## HOW TO COMPLETE THIS TASK
Going from the top of the listing below to the line that holds "The width and", reproduce each line exactly; no pictures.

## RAW DATA

========================

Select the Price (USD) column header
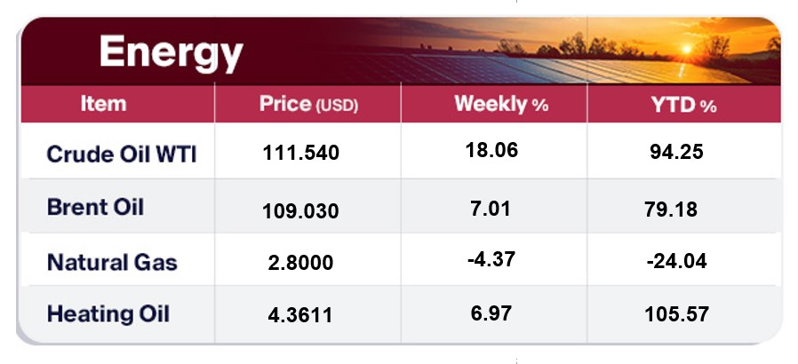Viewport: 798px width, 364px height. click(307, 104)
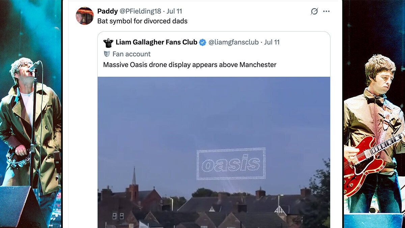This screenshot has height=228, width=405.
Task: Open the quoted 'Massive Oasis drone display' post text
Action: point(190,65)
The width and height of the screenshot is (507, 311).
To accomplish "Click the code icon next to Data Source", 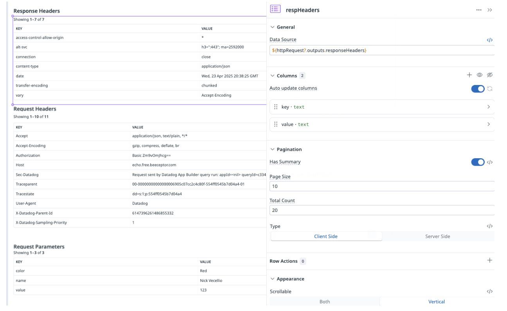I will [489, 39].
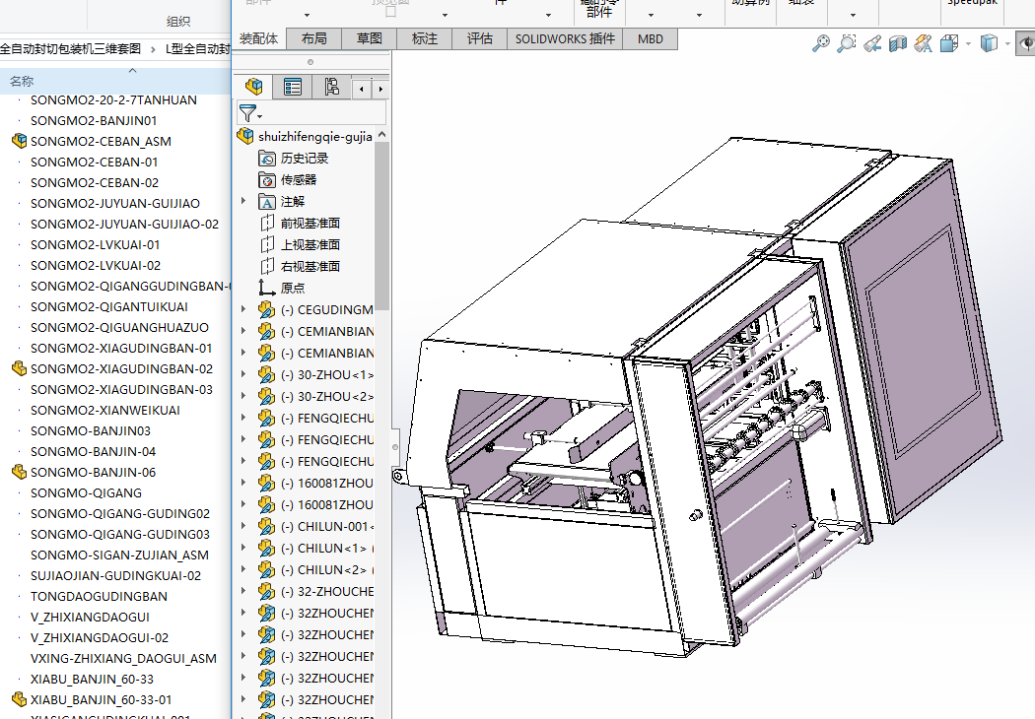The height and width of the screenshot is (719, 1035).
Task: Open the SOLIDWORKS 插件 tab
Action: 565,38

========================

## OUTPUT BELOW
Select the Price (USD) column header
Viewport: 798px width, 364px height. click(307, 104)
This screenshot has height=228, width=405.
Task: Open the quoted 'Massive Oasis drone display' post text
Action: point(190,65)
The width and height of the screenshot is (507, 311).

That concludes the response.